AI-900 Azure AI Fundamentals – Study Notes
For Study
-
- Take the practice assessment exams until you regularly score 90%+.
- AI-900 full course training videos on Microsoft Learn and YouTube.
- General overview of how ChatGPT, DALL·E, and OpenAI work is helpful.
Udemy Resources – Practice Exams
Core Concepts & Notes
Machine Learning Basics
- Regression algorithms are used to predict numeric values.
- Classification algorithms are used to predict categories (which class an input belongs to).
- Clustering algorithms group data points that have similar characteristics.
- Supervised learning uses labeled training data (features + labels).

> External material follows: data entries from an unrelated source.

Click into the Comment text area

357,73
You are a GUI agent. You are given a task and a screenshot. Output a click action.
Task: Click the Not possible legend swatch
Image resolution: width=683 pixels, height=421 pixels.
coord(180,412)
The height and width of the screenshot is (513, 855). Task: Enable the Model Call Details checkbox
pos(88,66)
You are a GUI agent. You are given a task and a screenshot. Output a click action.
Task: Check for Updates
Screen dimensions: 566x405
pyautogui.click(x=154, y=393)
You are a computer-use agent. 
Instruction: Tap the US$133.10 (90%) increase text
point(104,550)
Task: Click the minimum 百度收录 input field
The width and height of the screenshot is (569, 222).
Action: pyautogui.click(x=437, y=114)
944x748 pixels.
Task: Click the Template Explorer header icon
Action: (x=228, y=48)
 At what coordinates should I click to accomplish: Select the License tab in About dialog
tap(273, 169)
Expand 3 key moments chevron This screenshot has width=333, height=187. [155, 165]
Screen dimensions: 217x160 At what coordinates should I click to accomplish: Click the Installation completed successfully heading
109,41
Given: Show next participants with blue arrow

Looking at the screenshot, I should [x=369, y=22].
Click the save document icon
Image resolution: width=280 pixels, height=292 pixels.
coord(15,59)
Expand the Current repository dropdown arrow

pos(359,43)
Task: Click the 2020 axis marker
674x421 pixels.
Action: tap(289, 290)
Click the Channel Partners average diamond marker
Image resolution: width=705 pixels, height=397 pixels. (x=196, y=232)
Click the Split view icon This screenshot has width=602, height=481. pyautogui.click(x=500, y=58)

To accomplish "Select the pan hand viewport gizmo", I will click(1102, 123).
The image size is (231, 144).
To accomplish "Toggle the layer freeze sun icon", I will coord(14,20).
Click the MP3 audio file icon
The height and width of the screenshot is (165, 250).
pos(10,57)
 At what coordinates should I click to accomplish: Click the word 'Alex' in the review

- Unsupervised learning uses unlabeled data and includes clustering, not regression or classification.
- K-Means clustering is an unsupervised algorithm used for training clustering models.
Datasets, Features & Labels
- Features = input variables used by the model.
- Labels = target values the model predicts.
- Training dataset – features and known label values (used to train the model).
- Validation dataset – features and known label values (used to tune and evaluate the model).
Machine Learning Types (Summary)
- Supervised learning (training data is labeled):
- Regression – label is numeric.
- Classification – label is a category or class.
- Binary classification – two classes (True/False, Yes/No).
- Multiclass classification – more than two classes.
- Unsupervised learning (training data is unlabeled):
- Clustering – grouping similar items together.
Computer Vision
- Computer Vision is used to extract information from images, but it is not a search and indexing solution by itself.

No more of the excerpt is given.